Supervisor child pid
Zsolt Laky
zsoci@REDACTED
Thu Mar 5 07:06:26 CET 2020
Hi Jesper,
Thanks for your valuable notes. I see the point and agree. In a system with "real" supervision that is the model to be followed.
In our special case with one_for_one single layer supervision with all childs "temporary", as I see the supervisor does nothing but tracking the Ids, as when a child terminates for any reason it is not restarted, just removed from the child list of the supervisor. I feel it as a kind of registry with the advantage of having the Ids as a term() instead of atom() like the standard registry/2.
Moreover, if the spawned process makes an attempt to add itself to this supervisor, (and routes the reqest if supervisor:add_child returns with {error, {already_registered, {Pid}} ) performance can be pretty good as the supervisor process does not wait the "child" process to spin up with a possible long init function, blocking other childs to start.
In all other cases it seems to be a solution to be avoided, I agree.
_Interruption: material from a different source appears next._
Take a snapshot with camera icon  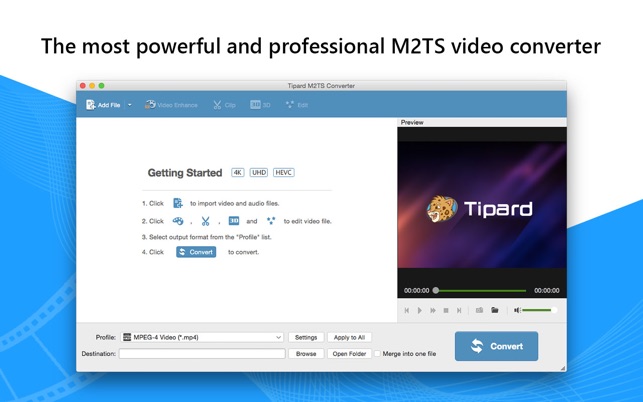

Thanks all for your relevant thoughts, I learned a lot! Again.
Cheers
Zsolt
> On Mar 4, 2020, at 1:16 PM, Jesper Louis Andersen <jesper.louis.andersen@REDACTED> wrote:
>
> On Tue, Mar 3, 2020 at 8:51 PM Zsolt Laky <zsoci@REDACTED <mailto:zsoci@REDACTED>> wrote:
> Dear Team,
>
> Finding a child Pid under a supervisor can be costly with the suggestion I found on the net with supervisor:which_children/1 as with a high number of children it returns a huge list with {Id, Child, Type, Modules} to find the MyChildId in.
>
>
> Usually, I tend to keep the supervision domain separate from the communication domain. The reason is that supervision forms a tree and communication forms a hypergraph. That is, if you want to know the Pid of a process, you look it up in a registry, like gproc.
>
> Mixing the life-time domain with the communication domain locks down your lifetime domain against changes. Also note that you can often cache Pids in processes depending on where they sit in a supervision tree. If you have a sibling in a one-for-all supervisor, you can rely on the sibling not changing Pid, as if it does, then you are getting terminated anyway. The same often happens if the Pid is sitting higher up the tree and you are sharing a common path. You can often rely on the fact that if it goes away, you are getting terminated very quickly.
>
> As an aside, this policy is somewhat the same you have in Go with its "context" package. a context.Context encodes when it is time for your goroutine to terminate, but it doesn't encode the actual policy of why you are terminating. This is generally good decoupling of concerns since you might want to use that goroutine in a different setting having a different policy. It is much the same I view supervision trees in Erlang: they encode policy separate from work, so the policy can change over time without the worker having to change.
>
> It *is* more work up front, but in the longer run, it tends to win you robustness, and also efficiency, which you have learned as well.